● PROMPT
Exactly reproduce each of the entries shown below.

● RECORD EXCERPTS
----------
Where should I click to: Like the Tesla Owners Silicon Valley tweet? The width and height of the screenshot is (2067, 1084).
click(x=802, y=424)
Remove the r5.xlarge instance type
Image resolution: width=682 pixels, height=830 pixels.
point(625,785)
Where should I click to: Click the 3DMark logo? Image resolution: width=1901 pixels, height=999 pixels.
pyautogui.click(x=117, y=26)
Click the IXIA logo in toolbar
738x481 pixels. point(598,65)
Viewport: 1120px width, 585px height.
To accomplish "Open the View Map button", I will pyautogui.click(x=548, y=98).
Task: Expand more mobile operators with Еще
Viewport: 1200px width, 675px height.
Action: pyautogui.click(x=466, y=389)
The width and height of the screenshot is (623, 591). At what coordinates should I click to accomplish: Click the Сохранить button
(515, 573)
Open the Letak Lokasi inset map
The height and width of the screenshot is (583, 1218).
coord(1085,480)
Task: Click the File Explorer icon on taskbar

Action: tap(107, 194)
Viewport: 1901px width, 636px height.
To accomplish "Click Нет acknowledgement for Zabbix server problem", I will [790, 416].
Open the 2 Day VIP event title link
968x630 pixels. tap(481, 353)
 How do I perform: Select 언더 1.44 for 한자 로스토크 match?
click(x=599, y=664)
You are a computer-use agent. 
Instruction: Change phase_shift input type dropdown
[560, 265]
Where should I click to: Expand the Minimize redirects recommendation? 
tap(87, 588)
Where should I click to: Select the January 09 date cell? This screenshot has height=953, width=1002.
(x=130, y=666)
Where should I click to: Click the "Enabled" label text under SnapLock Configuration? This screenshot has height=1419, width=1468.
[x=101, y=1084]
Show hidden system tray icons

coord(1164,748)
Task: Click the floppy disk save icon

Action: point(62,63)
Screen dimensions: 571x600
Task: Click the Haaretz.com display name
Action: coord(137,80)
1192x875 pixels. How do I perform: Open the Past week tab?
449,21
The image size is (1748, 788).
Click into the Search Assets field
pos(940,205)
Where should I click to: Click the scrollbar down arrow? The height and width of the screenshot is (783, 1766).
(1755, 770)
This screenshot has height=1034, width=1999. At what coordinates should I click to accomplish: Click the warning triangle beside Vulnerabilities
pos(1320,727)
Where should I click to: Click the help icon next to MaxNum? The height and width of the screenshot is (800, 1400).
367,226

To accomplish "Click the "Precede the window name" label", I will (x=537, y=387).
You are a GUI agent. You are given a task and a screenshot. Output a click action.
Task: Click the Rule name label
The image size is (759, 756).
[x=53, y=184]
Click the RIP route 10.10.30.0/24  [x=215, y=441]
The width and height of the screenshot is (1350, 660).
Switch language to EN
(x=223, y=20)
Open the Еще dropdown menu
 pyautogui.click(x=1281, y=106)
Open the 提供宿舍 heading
----------
● FINISHED TASK
Where should I click to: Like the Tesla Owners Silicon Valley tweet? The width and height of the screenshot is (2067, 1084).
click(x=802, y=424)
Remove the r5.xlarge instance type
Image resolution: width=682 pixels, height=830 pixels.
point(625,785)
Where should I click to: Click the 3DMark logo? Image resolution: width=1901 pixels, height=999 pixels.
pyautogui.click(x=117, y=26)
Click the IXIA logo in toolbar
738x481 pixels. point(598,65)
Viewport: 1120px width, 585px height.
To accomplish "Open the View Map button", I will pyautogui.click(x=548, y=98).
Task: Expand more mobile operators with Еще
Viewport: 1200px width, 675px height.
Action: pyautogui.click(x=466, y=389)
The width and height of the screenshot is (623, 591). At what coordinates should I click to accomplish: Click the Сохранить button
(515, 573)
Open the Letak Lokasi inset map
The height and width of the screenshot is (583, 1218).
coord(1085,480)
Task: Click the File Explorer icon on taskbar

Action: tap(107, 194)
Viewport: 1901px width, 636px height.
To accomplish "Click Нет acknowledgement for Zabbix server problem", I will [790, 416].
Open the 2 Day VIP event title link
968x630 pixels. tap(481, 353)
 How do I perform: Select 언더 1.44 for 한자 로스토크 match?
click(x=599, y=664)
You are a computer-use agent. 
Instruction: Change phase_shift input type dropdown
[560, 265]
Where should I click to: Expand the Minimize redirects recommendation? 
tap(87, 588)
Where should I click to: Select the January 09 date cell? This screenshot has height=953, width=1002.
(x=130, y=666)
Where should I click to: Click the "Enabled" label text under SnapLock Configuration? This screenshot has height=1419, width=1468.
[x=101, y=1084]
Show hidden system tray icons

coord(1164,748)
Task: Click the floppy disk save icon

Action: point(62,63)
Screen dimensions: 571x600
Task: Click the Haaretz.com display name
Action: coord(137,80)
1192x875 pixels. How do I perform: Open the Past week tab?
449,21
The image size is (1748, 788).
Click into the Search Assets field
pos(940,205)
Where should I click to: Click the scrollbar down arrow? The height and width of the screenshot is (783, 1766).
(1755, 770)
This screenshot has height=1034, width=1999. At what coordinates should I click to accomplish: Click the warning triangle beside Vulnerabilities
pos(1320,727)
Where should I click to: Click the help icon next to MaxNum? The height and width of the screenshot is (800, 1400).
367,226

To accomplish "Click the "Precede the window name" label", I will (x=537, y=387).
You are a GUI agent. You are given a task and a screenshot. Output a click action.
Task: Click the Rule name label
The image size is (759, 756).
[x=53, y=184]
Click the RIP route 10.10.30.0/24  [x=215, y=441]
The width and height of the screenshot is (1350, 660).
Switch language to EN
(x=223, y=20)
Open the Еще dropdown menu
 pyautogui.click(x=1281, y=106)
Open the 提供宿舍 heading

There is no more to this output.